# One tailed vs two tailed hypothesis test: why use a two tailed test?

I was wondering if anyone could help explain to me why someone would use a two tailed hypothesis test? Let's say I am doing a t-test, presumably I know which mean was greater than the other and I am testing if that difference is statistically significant (i.e. a one tailed test). Given the formula for computing the t-statistic, whether the value is positive or negative just depends on which group I label as group 1 or 2, no? Are there applications for a two tailed test with a different hypothesis testing method? Or am I missing something?

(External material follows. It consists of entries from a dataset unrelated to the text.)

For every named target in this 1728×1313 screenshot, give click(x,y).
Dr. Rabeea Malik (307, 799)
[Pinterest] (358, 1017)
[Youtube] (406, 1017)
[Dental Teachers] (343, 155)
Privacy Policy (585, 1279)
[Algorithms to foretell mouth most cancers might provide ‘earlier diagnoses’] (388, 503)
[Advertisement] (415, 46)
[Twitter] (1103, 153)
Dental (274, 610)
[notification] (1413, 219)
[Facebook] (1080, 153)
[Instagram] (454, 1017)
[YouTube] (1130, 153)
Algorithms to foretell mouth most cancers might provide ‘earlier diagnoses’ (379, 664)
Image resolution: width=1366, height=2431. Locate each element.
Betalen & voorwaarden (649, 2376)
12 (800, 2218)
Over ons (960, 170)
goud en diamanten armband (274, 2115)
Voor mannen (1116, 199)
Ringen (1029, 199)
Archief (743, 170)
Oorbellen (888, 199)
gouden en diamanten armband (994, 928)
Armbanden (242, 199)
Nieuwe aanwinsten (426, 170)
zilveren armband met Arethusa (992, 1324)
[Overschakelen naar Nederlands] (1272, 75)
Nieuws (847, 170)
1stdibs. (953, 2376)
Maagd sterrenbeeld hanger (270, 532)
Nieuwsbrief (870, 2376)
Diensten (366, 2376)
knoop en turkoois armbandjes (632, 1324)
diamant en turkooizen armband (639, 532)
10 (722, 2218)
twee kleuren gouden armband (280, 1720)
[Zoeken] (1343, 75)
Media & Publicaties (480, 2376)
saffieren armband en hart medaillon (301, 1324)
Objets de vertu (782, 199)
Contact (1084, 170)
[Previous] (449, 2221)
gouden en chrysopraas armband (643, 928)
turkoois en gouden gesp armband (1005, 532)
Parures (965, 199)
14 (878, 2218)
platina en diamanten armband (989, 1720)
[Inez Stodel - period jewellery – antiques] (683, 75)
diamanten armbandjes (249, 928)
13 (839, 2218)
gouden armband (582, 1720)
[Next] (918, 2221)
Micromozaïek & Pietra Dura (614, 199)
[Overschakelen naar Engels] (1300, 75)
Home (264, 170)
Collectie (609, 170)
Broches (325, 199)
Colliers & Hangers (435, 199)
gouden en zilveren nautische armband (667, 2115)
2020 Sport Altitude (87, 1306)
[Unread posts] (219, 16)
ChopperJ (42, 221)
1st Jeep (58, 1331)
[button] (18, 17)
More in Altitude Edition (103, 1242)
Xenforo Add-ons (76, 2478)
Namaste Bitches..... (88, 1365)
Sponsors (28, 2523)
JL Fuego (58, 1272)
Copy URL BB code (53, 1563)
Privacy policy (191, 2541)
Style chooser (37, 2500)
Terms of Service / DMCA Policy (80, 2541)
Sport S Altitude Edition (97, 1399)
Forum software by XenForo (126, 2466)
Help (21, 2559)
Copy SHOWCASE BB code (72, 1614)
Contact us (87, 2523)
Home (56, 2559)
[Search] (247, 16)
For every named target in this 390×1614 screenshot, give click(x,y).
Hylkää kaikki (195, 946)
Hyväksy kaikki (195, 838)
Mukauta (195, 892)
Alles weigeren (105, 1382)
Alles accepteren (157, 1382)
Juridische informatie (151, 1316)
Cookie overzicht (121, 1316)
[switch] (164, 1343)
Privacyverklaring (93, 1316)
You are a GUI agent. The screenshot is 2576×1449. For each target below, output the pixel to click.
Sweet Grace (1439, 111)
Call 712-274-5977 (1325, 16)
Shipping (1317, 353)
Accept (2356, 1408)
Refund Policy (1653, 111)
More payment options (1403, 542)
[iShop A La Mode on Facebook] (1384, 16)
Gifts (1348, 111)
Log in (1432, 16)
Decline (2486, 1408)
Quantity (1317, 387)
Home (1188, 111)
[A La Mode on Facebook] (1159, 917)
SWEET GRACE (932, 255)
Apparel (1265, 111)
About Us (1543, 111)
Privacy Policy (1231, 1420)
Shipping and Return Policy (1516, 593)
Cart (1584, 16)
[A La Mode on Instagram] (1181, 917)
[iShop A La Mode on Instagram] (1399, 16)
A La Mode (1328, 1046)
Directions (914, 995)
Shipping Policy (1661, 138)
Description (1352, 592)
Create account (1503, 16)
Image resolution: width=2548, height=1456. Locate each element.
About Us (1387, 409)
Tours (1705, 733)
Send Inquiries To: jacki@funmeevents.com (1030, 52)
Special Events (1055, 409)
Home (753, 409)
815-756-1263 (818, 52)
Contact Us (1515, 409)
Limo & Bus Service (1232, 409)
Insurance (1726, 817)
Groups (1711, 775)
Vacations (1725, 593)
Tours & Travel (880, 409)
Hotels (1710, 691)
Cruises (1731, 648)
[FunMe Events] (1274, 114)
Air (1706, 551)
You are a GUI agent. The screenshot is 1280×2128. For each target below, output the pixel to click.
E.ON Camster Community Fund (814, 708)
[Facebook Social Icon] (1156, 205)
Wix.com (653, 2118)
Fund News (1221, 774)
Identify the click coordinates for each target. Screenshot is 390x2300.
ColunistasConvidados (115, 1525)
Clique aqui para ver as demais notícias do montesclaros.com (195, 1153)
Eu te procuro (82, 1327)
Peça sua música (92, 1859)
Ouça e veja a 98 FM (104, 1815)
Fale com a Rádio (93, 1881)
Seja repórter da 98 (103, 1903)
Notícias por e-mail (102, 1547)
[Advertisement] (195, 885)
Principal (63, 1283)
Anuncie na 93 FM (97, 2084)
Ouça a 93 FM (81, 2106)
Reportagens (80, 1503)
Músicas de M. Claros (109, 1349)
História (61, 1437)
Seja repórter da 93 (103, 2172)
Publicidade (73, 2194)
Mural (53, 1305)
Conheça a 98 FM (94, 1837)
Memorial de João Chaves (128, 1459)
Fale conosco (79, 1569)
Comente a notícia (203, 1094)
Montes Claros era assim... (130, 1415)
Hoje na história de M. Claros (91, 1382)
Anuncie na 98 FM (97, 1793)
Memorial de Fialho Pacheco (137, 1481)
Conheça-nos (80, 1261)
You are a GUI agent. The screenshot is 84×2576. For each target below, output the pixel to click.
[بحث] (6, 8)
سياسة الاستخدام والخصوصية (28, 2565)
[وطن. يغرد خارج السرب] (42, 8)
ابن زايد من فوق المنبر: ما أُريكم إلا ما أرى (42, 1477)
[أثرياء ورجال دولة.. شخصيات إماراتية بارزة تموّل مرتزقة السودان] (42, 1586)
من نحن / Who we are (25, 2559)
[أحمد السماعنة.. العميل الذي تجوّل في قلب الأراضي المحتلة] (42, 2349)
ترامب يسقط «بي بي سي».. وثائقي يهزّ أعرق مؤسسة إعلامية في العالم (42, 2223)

Edit: To clarify, I am really wondering why you wouldn't just identify which group gives greater results, and use a one-tailed test. Because if there is a difference, that difference is going to go one way or the other, and then you can test accordingly.

• You should never design your statistical analysis after the data is collected. With this in mind it is clear that in the majority of cases you don't know in advance the relative order of statistics of group 1 and 2. This is why we have two tailed tests. Apr 17, 2020 at 2:11

Actually, in the context of the test of mean differences, it tends to be the other way around --- it is almost never appropriate to use a one-sided test. The reason for this is that we need to specify our objects of inference (e.g., hypothesis tests, confidence intervals, etc.) prior to seeing the data, or we will induce bias in these objects. When seeking to make inference about two unknown quantities, it is generally best not to assume that the direction of interest is known a priori, and so it is usually best to test for a difference rather than a directional difference. Others will argue that it is legitimate to use a one-sided test when you have specified a direction of interest a priori, but I am sceptical even in this case. I would counsel that you should either avoid classical hypothesis testing altogether (e.g., using a confidence interval instead) or use a two-sided hypothesis test, even if you are interested in a relationship with a specified direction.

In regard to this issue, it is worth noting that classical hypothesis tests have some unusual (and not very helpful) properties when you compare across different tests. One of their properties is that, for a symmetric test, the p-value of the two-sided test is twice as high as the p-value for the one-sided test when data is in the relevant tail. This means that if you do a one-sided test for a disparity in the direction of the data, the p-value will be half the size of a two-sided test. So, if you correctly guess the direction of the trend a priori, the result of using the one-sided test is that you see evidence that looks twice as strong for the more specific hypothesis! This property of classical hypothesis tests gives good reason to avoid one-sided tests.

In any case, whether or not you agree with my view here, what you are proposing is definitely a bad idea. If you identify the direction of the test from the observed data, and then perform a one-sided test in the identified direction, you will bias your test towards rejection of the null hypothesis.

• You mentioned 'classical hypothesis tests,' is there a circumstance with different tests where this problem doesn't exist when doing a one tailed test? Is this problem just for tests where the test statistical is distributed symmetrically? And if this is the case, doesn't that make symmetrical tests less likely to give you statistically significant results inherantly, making a one tailed test closer to that of an assymetrical test? Apr 17, 2020 at 10:11
• The same basic problem exists with non-symmetric tests in the classical framework (as opposed to say, the Bayesian framework), but the p-value is not exactly halved.
– Ben
Apr 17, 2020 at 10:19
• –1 Non-inferiority, non-superiority, and TOST equivalence tests are all routine examples of one-sided tests. Jun 30, 2021 at 0:47
• @Alexis: Thanks for the explanation of your downvote; good of you to do. I am speaking here in the context of the original question, referring to a T-test for a mean difference, so I intend for my warnings to apply in that context. There are certainly some one-sided tests in other contexts that are fine (although I consider TOST to be essentially a kind of two-sided test, so I don't consider that to be a counter-example). I have edited the first sentence of my answer to be clearer on the restricted context I have in mind; hope that helps.
– Ben
Jun 30, 2021 at 2:17
• @Ben Works for me. :) <3 Jul 1, 2021 at 1:43

A one-tailed test is appropriate if you only want to test if there is a difference between your groups in a specific direction. You would use a two-tailed test if you want to determine if there is any difference between the two groups you're comparing.

As user Mur1lo says in their comment - you should never design your analysis after the data is collected. Therefore a two-tailed test is often more appropriate. A one-tailed test can only be justified if you have made a prediction prior to data collection about the direction of the difference, and you are completely uninterested in the possibility that the opposite outcome could be true.